Junto a los poetas nacionales Carlos Luiz Sáenz y Eunice Odio, quienes ya fallecieron, Morvillo presenta uno de sus poemas infantiles en el libro Poemas con sol y son.
La obra, publicada recientemente, es una iniciativa del Centro del Fomento para el Libro para América y el Caribe. Por primera vez, este órgano internacional promueve un compendio de poemas para niños, trabajo que fue coordinado por Morvillo.
Argentina de nacimiento y costarricense por adopción, así se define esta mujer quien llegó hace 22 años al país.
Casada y con una hija, esta poetisa refleja en el brillo de sus ojos su amor por los versos a los cuales se aferra para expresar sus más profundos sentimientos.
"Empecé a escribir poemas desde la secundaria; con el tiempo he madurado mi estilo", confesó Morvillo, quien también ha escrito obras de teatro y cuentos.
Para ella las canas y las pocas arrugas que asoman en su rostro de 53 años, ocultan su impetuoso y fresco espíritu.

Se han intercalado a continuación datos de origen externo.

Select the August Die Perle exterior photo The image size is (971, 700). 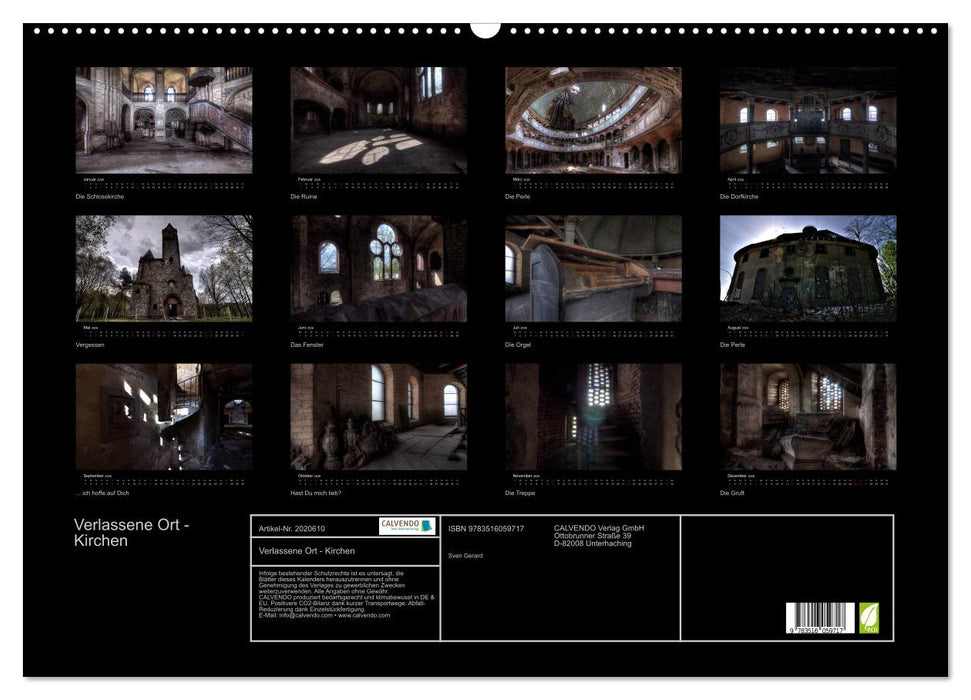(808, 268)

"Soy más joven por dentro que por fuera. Ese es el problema que a cierta edad tu espíritu no concuerda con tu físico", comentó risueña la mujer.
¿Cómo se inspira para escribir sus poemas? "Es algo misterioso, generalmente viene de la observación de la realidad; aunque se sea una poesía muy mágica, el insumo viene de la realidad", respondió Morvillo.
En estos momentos, la poetisa trabaja en un otro libro para niños.
"Estoy escribiendo sobre las cosas pequeñas; creo que los seres humanos aspiramos a demasiado para lo que es nuestra vida; si uno observa bien, el universo está en las cosas pequeñas", dijo Morvillo sobre su nueva obra.
Fuera de su vena artística, esta mujer disfruta de la jardinería y de las conversaciones con sus amigos.
"Me encanta reunirme y conversar sobre la vida; esto es algo que estamos perdiendo y debemos rescatarlo con mucha fuerza", concluyó Mabel con una amplia sonrisa.